As premier danseur, Cesare Coppini had created roles in divertissements to operas by Donizetti, Verdi … and had been the pupil of Giovanni Lepri, perhaps even of Carlo Blasis himself and certainly of Auguste Huss, who headed the School at La Scala from 1853 to 1868. Enrico Cecchetti would refer to him as "my celebrated master" ?
Amongst Coppini’s pupils were a galaxy of ballerinas renowned for their powerful technique in tours, batterie and pointes, notably Pierina Legnani who was about to create a sensation at Saint Petersburg.
Posterity is fortunate in that Coppini has left class notes, some published under the title Méthode de Cesare Coppini copiée pour l’élève Pierina Legnani (1887). Like Blasis, Cecchetti or Gustave Ricaux, Coppini’s method was based on Days of the Week. As for Adelaïde Viganò, she belonged to the dynasty of dancers established by Salvatore Viganò, who choreographed for Beethoven The Creatures of Prometheus.
Théâtre de La Scala à Milan au XIX siècle
In 1894, Carlotta Zambelli and Clotilde Piodi (the latter was to quit the stage almost immediately thereafter), left Milan to join the Paris Opera. Then nineteen years of age, these two were the only graduates of La Scala selected by the Paris Opera’s director, Pedro Gailhard (1848-1918).

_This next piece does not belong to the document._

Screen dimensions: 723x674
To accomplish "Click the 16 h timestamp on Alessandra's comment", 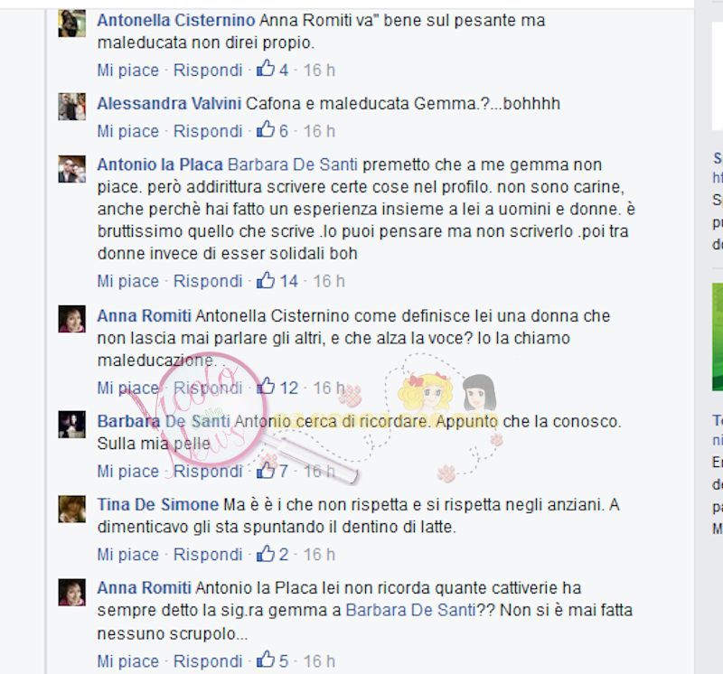I will (319, 131).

At Paris, Mademoiselle Zambelli met up with her compatriot Rita Sangalli, and with the great Spanish artist Rosita Mauri (1849-1923), who taught at the Opera until 1920 and advised Zambelli. In 1894, Mademoiselle Zambelli made her début at Paris in Gounod’s Faust, as première danseuse in the Pas du miroir.
In 1898, when Mauri left the stage, Mademoiselle Zambelli was appointed soloist, and was henceforth the queen of the Opera until she herself retired in 1930. A little later, a slightly-younger contemporary from the School at La Scala, Aïda Boni (1880-1974), was to become soloist at the Opera (1908 to 1922).

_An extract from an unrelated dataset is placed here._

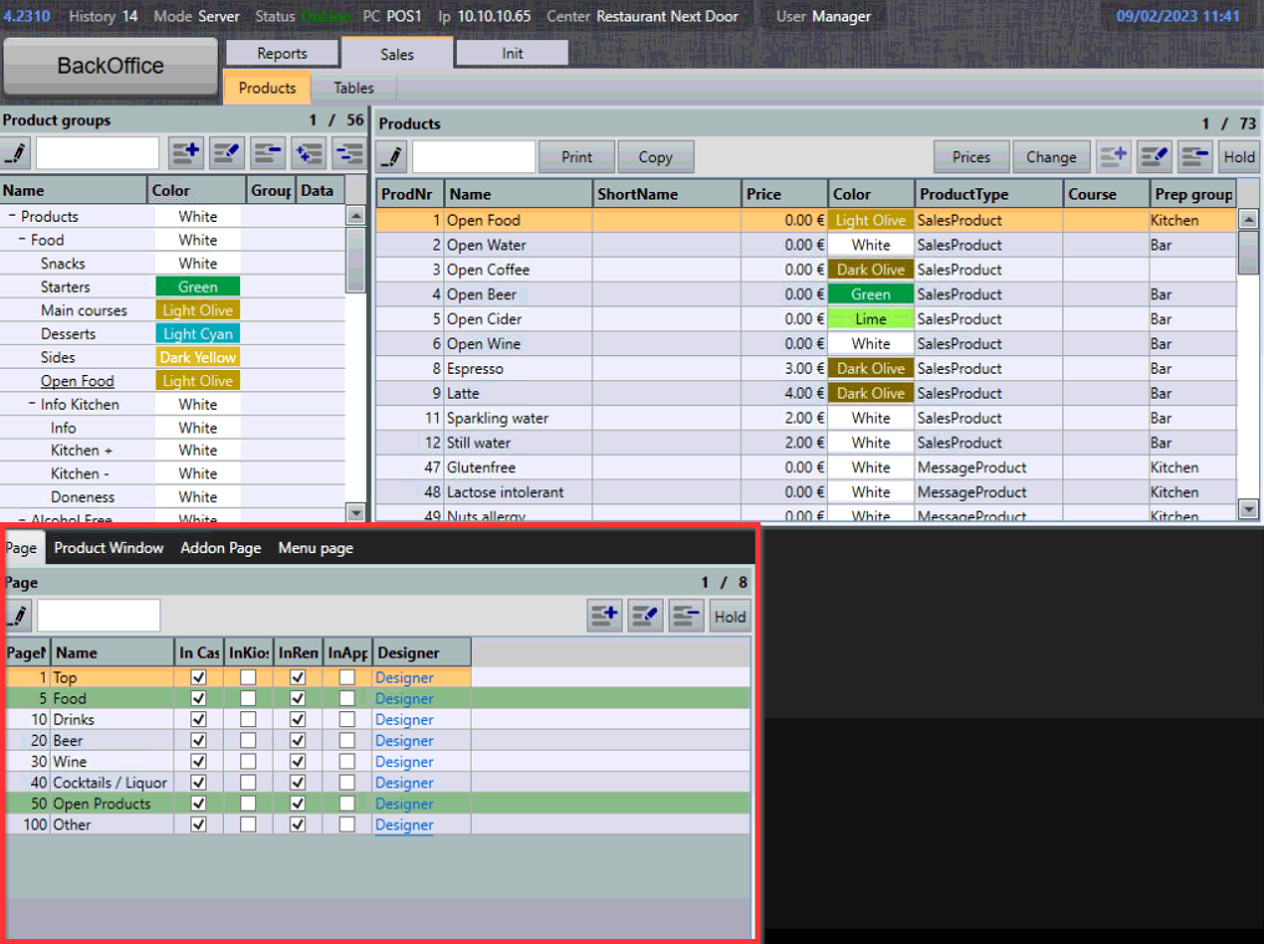Image resolution: width=1264 pixels, height=944 pixels.
Task: Uncheck the In Cash checkbox for Top page
Action: pos(199,677)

In 1896, the fouetté first dazzled the Paris balletomanes – fifteen, to be precise. They were executed by Mademoiselle Zambelli in a divertissement from the opera La Favorita. Unlike many Italian ballerinas of the day, however, Mademoiselle Zambelli’s reputation rested upon her vivacity, brio, grace and musicality, rather than on circus tricks - of which she was perfectly capable.

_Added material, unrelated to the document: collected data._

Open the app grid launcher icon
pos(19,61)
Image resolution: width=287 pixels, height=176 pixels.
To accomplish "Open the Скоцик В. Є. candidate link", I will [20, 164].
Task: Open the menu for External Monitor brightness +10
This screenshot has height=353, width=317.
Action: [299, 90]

Circa 1919, the composer Camille Saint-Saëns thus wrote: "Prodigious in her virtuosity, Mlle Zambelli strikes me as the most astonishing dancer I have ever seen insofar as rhythm, and the intertwining of dance and music are concerned. In my ballet Henry VIII, these qualities are shewn to the most wonderful effect, and lend their true character to the Scots and Irish airs that abound in the divertissement."
Mlle Zambelli was Léo Staats’ muse in his ballets Namouna (Lalo), Javotte, España, Sylvia, Taglioni chez Musette and Cydalise et le chèvre-pied, and in Nijinska’s Impressions de music-hall (1927). She created Les deux pigeons in Albert Aveline’s version (after Mérante), and appeared in the reprise of Mérante’s La Korrigane. As Swanilda in Coppélia, she was showered with praise by the exile Russian historian André Levinson.
Apart from a brief passage in 1901 at the Maryinskii Theatre in Saint Petersburg where she danced Coppélia, Giselle and Paquita, Carlotta Zambelli reigned on the Opera’s stage from 1894 to 1930.
From 1930 to 1955, she taught the Grands Sujets at the Opera, and founded a private dancing school, the Académie Chaptal, that exists to this day.
Of all the French dancers, Carlotta Zambelli’s preferred partner was Albert Aveline (1883-1968), who shared her pedagogical beliefs and was to become her closest associate: the classical vocabulary was to be preserved in all its fullness. The strict, pure forms of the school of Blasis were to be defended both against Lifar’s innovations, and against what we would now call hyperextensions. She was wont to say that the dance would otherwise become the circus, and the circus, the dance.
Although Carlotta Zambelli’s personality was scarcely everyone’s cup of tea – very reserved, she appeared to be devoid of all empathy for her pupils – this "icy" objectivity was a strategy.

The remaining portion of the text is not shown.